Calculations revealed that the average product appears in 2 categories. The retailer initially wanted to shard by category, with products existing in multiple categories duplicated. 4 million products in an average of 2 categories x 30KB/SKU = 8M * 30KB = 240GB + 30GB indexes = 270GB of total data.

MongoDB consulting engineers recommended that the retailer use replica sets without sharding, since the application required high performance reads but only isolated batch writes during the least busy times. The entire working set of 270GB fits in the 384GB memory available in the large Cisco UCS servers the retailer said they wanted to use, eliminating the need to split the in-memory working set across shards, and thereby simplifying their deployment architecture.

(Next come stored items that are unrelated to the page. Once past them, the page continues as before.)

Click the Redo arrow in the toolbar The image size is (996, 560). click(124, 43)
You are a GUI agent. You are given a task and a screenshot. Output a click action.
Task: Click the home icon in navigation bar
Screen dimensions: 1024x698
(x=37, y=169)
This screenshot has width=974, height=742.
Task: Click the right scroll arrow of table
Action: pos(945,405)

MongoDB engineers suggested a four node replica set spanning the two datacenters, with an arbiter in a third location to elect a secondary in the case of the failure of the primary server. This allowed either server in each data center to go down for maintenance or as the result of failure while the other server continued to function. MongoDB’s “read nearest” query modifier selects the nearest server based on recent latency.

But, surprise! The retailer decided to deploy the system on their corporate VMWare Cloud instead of their big Cisco servers. Their IT department would not give them any VMWare nodes with more than 64GB RAM. To circumvent the 64GB limitation, they deployed 3 shards each with 4 nodes (2 East and 2 West + arbiter). 64GB x 3 = 192GB. While this would not hold their 270GB working set they decided to tolerate whatever swapping resulted. They reserved the possibility of adding the fourth shard to keep more of the working set in memory.

Hardware Provisioning Lessons From These Cases

  1. For read intensive applications, size your servers to hold the entire working set in memory and replicate for greater availability.
  2. If your servers’ RAM will not accommodate your working set in memory, shard to aggregate RAM from multiple replica set clusters.
  3. Create a Proof of Concept (POC) system using the same server hardware as your deployment. That way you can configure and test a server in your POC, system. Afterwards, you can drop it into your deployment system to either expand a replica set or add a shard to scale as needed.